Joyce Chopra’s Smooth Talk has always stood out among teenage-girl-coming-of-age films for several reasons. It was the filmmaker’s fiction narrative debut after a successful career in documentary film; it was Laura Dern’s first major leading role; and – though perhaps this is hindsight talking – it’s one of the few films from this era in which a woman’s perspective on those important formative years, and how girls learn about the predatory nature of men, takes centre stage. Based on the short story “Where Are You Going, Where Have You Been?” by Joyce Carol Oates, tt’s deceptively complex in presentation and layers of narrative, and long overdue for the Criterion treatment.

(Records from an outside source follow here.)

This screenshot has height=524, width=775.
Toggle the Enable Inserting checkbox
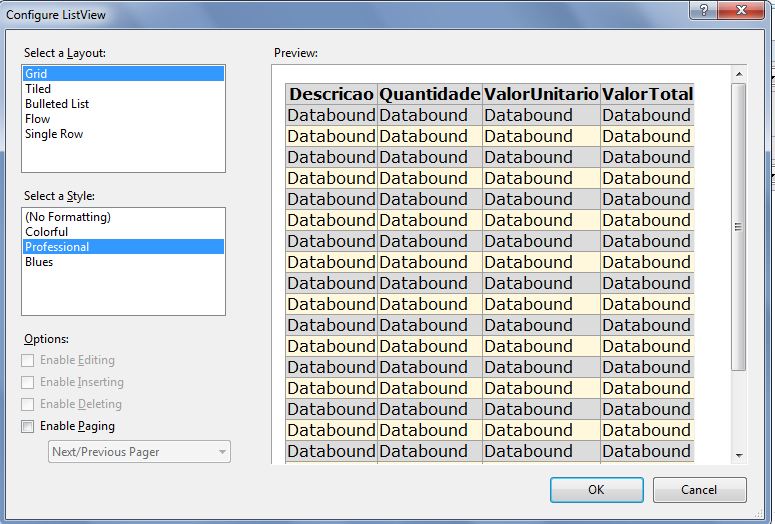28,383
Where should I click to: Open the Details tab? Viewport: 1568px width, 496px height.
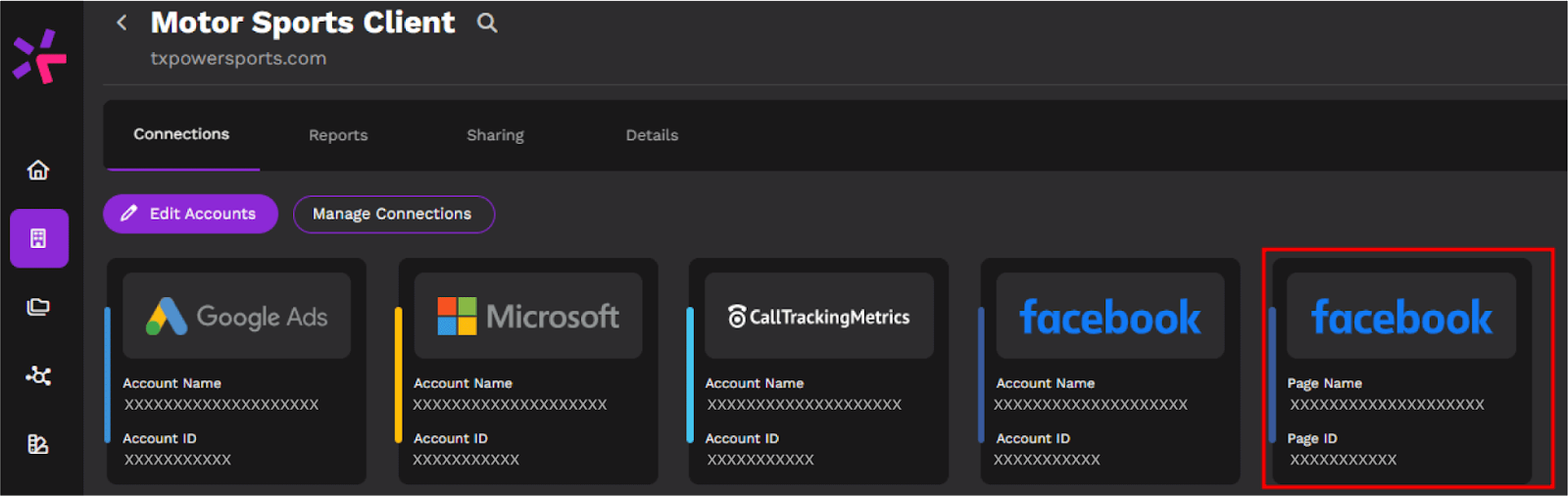pyautogui.click(x=652, y=135)
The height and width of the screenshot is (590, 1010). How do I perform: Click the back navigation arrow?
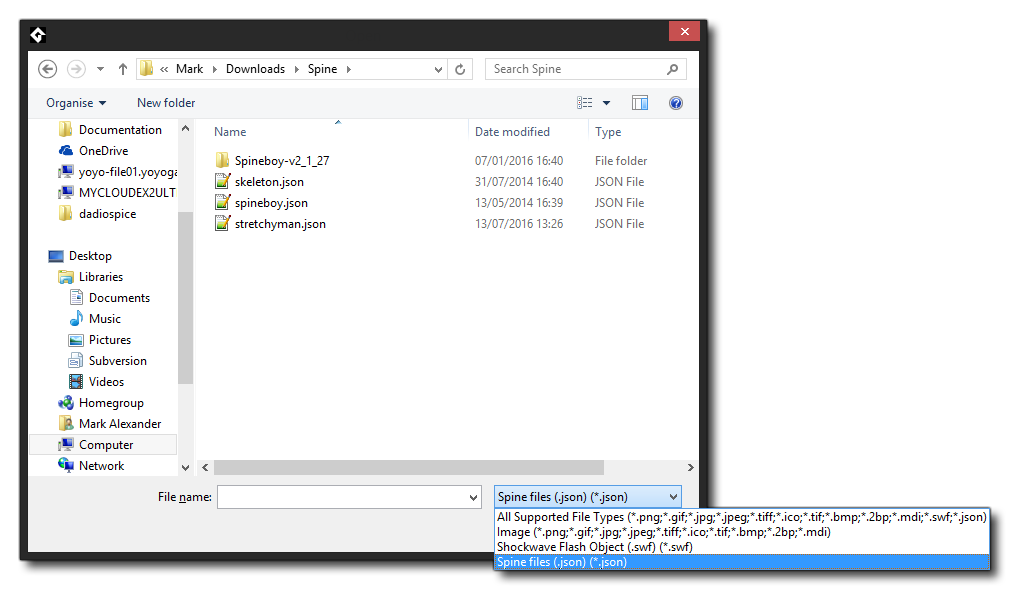pos(47,69)
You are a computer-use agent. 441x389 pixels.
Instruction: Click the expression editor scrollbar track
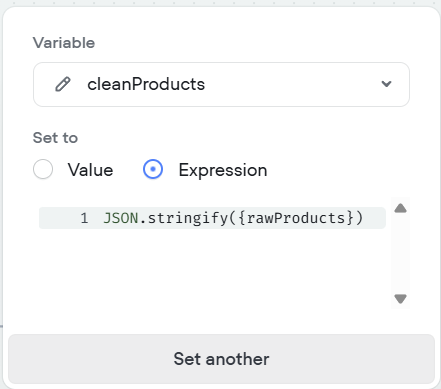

Winner of the Grand Jury prize at Sundance, it tells the story of a fateful summer for 15-year-old Connie (Dern). Like many teenagers, she’s tiring of what she sees as a dull existence in a nothing suburb, with little to do and almost nowhere to go, and a fraught relationship with her mother Katherine (Mary Kay Place). She and her friends Jill and Laura hang out at the mall and the beach, until Connie and Laura take it a step further, hanging out at a local food place, where Connie starts to hang out with boys just a little bit older, discovering innocent pleasure of affection. But it’s not long before a far older man, Arnold (Treat Williams), takes notice of her, and the results will take Connie much further than she’s ready to go.
This is almost two movies in one. The first two thirds are understated and eerily familiar, yet stand out for the sensitive approach and keen insight to the material, and standout performances. Like many teenage girls, Connie is at once confident and shy, testing boundaries in her personal life and with her family. She and her friends sneak away to the beach, spend hours at the mall, and try to find some semblence of independence, in a town without public transport and too many miles to everything. The music (supervised by James Taylor) gives a folk sensibility to Connie’s outlook; she wants that joy she thinks the kids older than her feel, that secret passion, but she’s still not quite sure how to have it on her own terms.
Connie lives in the shadow of her older sister: June is more steady and accomplished (in a small town way), but Connie knows she’s got her own intelligence, and her looks, and she still has that wonderful strut of young women that the world hasn’t beaten down yet. Katherine is the older version of what Connie is trying not to become. Whatever dreams she had of being something more, being somewhere else, are gone, and all she has is the endless renovation of the house. It’s because she sees so much of herself in Connie that she berates her; she doesn’t want Connie to make her mistakes, and she’s jealous of Connie’s freedom and youth. Connie doesn’t know what she wants yet, she’s still finding out, and finding out who she is outside of just a daughter, or sister, or friend, and even trying to find out how to find out.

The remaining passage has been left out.